Interlude 10 Summary: “An Address to the Historical Society of Western Massachusetts”

During the 1970s, Morris Lakeman, an amateur historian, prepares to address the Historical Society of Western Massachusetts. He hints at some recent unpleasantness related to his membership in the group but doesn’t elaborate. Instead, he begins talking about an extraordinary document that was first unearthed in 1951. A Professor Jorgenson was given a transcript of a story written in the margins of an old family Bible. The owner was a descendant of an enslaved woman who took shelter in a house in rural Massachusetts on her way to join her husband in Canada. When she continued her journey, she took the Bible with her. Scrawled in the margins of six pages is an extraordinary tale of poisoning and murder that came to be called “the “Nightmaids” Letter.” When Jorgenson and his informant both died shortly after this revelation, the letter sunk into obscurity again until it was incorporated into a 1964 book by John Trumbull detailing the captivity stories of settlers abducted by Indigenous Americans.

The “Nightmaids” Letter immediately stirs up academic controversy. Scholars demand proof. They find ways to discredit the claims of the letter’s author. Lakeman begins to have doubts of his own despite being an aficionado of True Crime! magazine, which featured a story that regular columnist Jack Dunne wrote 15 years earlier:

At the end of Dunne’s adventure, he finds himself at a lonely country home, where the chance discovery of a dog’s strange bone leads to the disinterment of three ancient skulls, two with an axe scar, and one with a bullet hole (307).

Dunne never investigated further because his wife fatally stabbed him a short while later. Lakeman points out that the “Nightmaids” Letter also mentions a woman shot through the heart, suggesting that a fourth body is yet undiscovered out at the farm. Lakeman grandly announces that he knows where the body is.

Chapter 11 Summary

Lakeman stands before his bedroom mirror, contemplating himself in his tuxedo. The speech he gave was only a rehearsal; he won’t be allowed to deliver the address himself: “Only three days before, Morris had received final word that his ban from the annual April dinner, due to his violation of the Society’s Code for Sexual Conduct, would not be overturned” (311). Recently widowed, Lakeman’s amorous pursuit of the female members of the society resulted in his ouster.

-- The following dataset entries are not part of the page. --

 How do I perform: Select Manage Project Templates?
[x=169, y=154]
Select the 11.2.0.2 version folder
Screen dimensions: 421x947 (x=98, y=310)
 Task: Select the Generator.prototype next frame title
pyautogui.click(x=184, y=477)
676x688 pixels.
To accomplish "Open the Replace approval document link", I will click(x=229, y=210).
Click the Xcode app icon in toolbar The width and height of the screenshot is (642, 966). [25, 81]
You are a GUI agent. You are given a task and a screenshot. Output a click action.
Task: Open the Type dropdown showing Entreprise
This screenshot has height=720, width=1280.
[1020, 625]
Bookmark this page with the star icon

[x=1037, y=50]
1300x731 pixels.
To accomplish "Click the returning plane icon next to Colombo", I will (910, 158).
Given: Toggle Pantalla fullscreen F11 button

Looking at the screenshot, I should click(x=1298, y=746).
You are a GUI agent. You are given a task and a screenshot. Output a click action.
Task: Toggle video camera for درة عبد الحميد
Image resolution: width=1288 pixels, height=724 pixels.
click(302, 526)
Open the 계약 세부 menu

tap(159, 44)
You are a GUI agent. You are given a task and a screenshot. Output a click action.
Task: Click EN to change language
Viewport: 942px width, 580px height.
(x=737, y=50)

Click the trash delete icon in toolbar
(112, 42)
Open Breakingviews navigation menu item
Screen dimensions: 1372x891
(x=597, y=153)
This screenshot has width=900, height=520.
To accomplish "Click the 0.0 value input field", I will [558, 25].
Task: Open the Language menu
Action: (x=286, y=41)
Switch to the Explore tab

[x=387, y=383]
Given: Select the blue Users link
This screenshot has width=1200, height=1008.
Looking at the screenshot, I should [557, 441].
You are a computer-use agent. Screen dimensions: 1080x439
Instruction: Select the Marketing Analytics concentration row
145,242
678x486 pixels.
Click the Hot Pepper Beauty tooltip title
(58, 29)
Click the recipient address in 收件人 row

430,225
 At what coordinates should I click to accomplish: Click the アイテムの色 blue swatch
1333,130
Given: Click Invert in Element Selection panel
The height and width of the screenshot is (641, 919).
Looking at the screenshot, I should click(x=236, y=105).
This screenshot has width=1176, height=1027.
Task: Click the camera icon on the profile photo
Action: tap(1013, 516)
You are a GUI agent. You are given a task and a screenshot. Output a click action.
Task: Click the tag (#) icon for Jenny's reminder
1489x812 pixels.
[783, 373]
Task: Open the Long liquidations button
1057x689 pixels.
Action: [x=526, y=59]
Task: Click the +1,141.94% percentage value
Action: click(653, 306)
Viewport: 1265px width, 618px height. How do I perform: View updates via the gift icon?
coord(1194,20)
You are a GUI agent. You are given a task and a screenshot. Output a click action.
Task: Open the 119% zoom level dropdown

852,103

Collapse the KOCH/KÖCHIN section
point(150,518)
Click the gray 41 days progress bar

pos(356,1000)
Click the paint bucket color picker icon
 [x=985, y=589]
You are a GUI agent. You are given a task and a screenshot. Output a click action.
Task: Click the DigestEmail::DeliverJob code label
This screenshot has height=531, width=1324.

Undeterred by this setback, Lakeman is determined to dig up the remains of the fourth body mentioned in the “Nightmaids” Letter. Although he’s elderly and has a heart condition, he goes forth optimistically. The letter describes the dead woman as wearing a silver ring and a necklace containing charms of bone and iron, so Lakeman anticipates no trouble using his metal detector to find her.

Because of the description of the yellow house in Dunne’s True Crime! article, Lakeman spots the Farnsworth property quickly. It has been abandoned for years. The owner lives in California but hasn’t put the place on the market, so Lakeman makes himself at home. The season is spring, and the weather is good. He spends days covering half an acre of land where the body is likely buried.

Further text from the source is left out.